Take the material below and reproduce, word for word, only the lines from the line with "Where should I click to: Switch" through the line with "You are a computer-use agent. This".

* **Supplied records**
------

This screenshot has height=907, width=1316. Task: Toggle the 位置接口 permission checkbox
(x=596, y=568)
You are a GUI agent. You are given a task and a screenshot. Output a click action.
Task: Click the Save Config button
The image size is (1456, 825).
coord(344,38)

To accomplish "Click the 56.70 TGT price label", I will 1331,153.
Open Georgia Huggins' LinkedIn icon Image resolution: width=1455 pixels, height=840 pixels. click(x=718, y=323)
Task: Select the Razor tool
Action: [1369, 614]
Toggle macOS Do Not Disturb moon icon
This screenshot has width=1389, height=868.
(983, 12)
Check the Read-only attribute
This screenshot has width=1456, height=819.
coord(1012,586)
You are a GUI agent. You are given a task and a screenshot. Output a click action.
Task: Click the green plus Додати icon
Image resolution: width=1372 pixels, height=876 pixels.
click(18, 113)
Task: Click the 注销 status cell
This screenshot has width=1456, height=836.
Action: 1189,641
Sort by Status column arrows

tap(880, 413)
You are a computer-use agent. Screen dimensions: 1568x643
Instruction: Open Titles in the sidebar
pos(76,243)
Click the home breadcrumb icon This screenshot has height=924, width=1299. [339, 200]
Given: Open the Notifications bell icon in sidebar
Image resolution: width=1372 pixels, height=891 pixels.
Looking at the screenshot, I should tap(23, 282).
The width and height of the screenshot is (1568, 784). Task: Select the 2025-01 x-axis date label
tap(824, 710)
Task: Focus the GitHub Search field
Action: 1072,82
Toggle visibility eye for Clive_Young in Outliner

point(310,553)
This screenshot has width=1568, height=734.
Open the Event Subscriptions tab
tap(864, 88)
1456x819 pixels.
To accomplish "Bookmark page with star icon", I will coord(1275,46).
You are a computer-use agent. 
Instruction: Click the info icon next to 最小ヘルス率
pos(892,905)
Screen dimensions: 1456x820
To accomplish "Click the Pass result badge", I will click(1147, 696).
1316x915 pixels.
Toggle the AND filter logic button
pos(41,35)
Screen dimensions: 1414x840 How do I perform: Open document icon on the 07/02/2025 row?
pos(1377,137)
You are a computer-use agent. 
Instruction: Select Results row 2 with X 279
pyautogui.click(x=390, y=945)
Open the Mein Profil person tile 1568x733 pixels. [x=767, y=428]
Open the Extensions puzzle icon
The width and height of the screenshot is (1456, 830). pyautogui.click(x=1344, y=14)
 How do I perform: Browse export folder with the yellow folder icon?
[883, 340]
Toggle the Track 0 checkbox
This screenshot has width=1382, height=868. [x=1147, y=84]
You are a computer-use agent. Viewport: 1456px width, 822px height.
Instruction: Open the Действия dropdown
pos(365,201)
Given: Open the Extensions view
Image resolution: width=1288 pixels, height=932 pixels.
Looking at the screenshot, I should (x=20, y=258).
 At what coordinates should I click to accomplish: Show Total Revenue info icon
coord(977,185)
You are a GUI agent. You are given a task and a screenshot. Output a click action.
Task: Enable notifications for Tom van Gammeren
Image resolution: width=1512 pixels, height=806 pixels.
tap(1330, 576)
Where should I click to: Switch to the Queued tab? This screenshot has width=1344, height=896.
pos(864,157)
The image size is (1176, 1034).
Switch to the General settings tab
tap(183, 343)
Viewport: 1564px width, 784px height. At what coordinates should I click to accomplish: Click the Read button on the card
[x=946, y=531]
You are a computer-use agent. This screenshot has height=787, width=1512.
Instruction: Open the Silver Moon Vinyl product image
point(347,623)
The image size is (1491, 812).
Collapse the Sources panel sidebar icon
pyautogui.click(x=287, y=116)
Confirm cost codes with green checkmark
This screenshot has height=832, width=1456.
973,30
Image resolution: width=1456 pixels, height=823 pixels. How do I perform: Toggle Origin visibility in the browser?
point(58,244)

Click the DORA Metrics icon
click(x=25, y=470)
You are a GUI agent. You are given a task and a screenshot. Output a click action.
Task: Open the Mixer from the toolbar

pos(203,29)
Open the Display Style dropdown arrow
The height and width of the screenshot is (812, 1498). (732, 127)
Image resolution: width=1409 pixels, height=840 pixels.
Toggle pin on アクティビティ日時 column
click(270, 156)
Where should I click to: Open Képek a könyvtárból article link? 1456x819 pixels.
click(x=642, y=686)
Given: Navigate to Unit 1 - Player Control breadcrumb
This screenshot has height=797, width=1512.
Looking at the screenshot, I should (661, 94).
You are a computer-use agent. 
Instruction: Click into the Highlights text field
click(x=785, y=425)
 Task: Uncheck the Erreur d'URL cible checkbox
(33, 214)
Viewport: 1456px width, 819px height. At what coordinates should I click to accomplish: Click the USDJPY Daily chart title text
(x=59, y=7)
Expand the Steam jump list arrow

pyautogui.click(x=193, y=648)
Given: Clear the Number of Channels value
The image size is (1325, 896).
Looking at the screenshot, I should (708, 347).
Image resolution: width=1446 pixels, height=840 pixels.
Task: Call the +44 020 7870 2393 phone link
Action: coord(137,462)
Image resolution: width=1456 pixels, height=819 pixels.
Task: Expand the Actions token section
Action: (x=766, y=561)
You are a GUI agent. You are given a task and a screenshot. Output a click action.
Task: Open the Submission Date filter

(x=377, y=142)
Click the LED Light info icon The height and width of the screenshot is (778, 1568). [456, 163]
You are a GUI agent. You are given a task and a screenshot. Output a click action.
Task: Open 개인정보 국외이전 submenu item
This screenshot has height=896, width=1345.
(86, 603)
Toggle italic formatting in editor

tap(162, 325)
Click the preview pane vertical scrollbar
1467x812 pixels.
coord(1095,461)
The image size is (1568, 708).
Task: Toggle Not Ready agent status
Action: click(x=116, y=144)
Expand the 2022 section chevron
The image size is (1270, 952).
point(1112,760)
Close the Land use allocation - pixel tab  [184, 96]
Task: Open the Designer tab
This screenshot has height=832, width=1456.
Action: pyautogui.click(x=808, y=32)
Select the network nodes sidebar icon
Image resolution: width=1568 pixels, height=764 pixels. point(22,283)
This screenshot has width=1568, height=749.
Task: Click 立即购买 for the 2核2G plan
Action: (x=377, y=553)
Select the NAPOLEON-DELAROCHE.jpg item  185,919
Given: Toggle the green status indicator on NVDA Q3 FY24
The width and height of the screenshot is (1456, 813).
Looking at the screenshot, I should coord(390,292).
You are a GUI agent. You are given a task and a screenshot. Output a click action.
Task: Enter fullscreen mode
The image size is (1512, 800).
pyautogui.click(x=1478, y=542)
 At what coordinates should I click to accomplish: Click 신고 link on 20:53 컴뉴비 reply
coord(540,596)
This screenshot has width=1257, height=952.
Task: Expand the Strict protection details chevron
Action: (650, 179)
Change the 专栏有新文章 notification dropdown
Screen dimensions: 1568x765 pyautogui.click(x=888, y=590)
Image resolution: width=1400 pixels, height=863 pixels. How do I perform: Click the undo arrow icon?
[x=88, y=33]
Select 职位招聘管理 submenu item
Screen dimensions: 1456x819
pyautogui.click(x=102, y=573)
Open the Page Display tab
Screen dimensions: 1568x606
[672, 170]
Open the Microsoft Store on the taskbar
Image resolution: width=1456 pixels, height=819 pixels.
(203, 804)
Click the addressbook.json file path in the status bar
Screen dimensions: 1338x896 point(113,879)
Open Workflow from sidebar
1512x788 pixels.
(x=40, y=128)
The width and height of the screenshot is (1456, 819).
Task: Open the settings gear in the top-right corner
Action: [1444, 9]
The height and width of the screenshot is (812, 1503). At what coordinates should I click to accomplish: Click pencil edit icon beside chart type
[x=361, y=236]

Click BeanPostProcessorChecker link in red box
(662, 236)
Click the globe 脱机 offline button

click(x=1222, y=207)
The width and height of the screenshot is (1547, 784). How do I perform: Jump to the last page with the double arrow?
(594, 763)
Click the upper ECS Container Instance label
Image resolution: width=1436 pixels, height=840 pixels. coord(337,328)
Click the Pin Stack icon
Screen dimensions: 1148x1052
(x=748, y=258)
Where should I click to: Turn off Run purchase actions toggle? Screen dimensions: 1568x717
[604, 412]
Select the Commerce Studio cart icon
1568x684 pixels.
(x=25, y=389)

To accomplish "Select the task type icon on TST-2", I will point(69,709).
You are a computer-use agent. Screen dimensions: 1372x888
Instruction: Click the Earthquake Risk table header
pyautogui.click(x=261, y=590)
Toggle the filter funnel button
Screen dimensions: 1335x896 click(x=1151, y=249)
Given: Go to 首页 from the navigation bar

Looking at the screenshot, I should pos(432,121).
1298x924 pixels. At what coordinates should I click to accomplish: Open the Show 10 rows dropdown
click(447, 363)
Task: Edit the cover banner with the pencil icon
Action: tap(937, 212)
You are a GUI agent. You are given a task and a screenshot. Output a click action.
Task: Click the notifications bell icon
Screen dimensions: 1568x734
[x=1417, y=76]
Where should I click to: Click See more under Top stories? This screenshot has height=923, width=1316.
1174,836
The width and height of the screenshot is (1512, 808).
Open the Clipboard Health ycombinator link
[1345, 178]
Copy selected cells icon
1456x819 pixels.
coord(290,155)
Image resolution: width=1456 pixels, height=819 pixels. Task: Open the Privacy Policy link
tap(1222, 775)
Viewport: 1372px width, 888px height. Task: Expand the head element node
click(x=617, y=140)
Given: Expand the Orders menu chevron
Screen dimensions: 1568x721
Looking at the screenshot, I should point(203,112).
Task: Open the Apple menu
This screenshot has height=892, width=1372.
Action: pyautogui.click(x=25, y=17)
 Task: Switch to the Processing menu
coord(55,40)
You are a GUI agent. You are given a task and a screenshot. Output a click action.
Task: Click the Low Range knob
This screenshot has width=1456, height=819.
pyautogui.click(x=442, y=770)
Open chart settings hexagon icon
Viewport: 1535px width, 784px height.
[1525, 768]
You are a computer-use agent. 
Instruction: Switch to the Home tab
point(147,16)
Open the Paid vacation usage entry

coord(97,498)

------

* **Result**
Where should I click to: Switch to the Queued tab? This screenshot has width=1344, height=896.
pos(864,157)
The image size is (1176, 1034).
Switch to the General settings tab
tap(183, 343)
Viewport: 1564px width, 784px height. At what coordinates should I click to accomplish: Click the Read button on the card
[x=946, y=531]
You are a computer-use agent. This screenshot has height=787, width=1512.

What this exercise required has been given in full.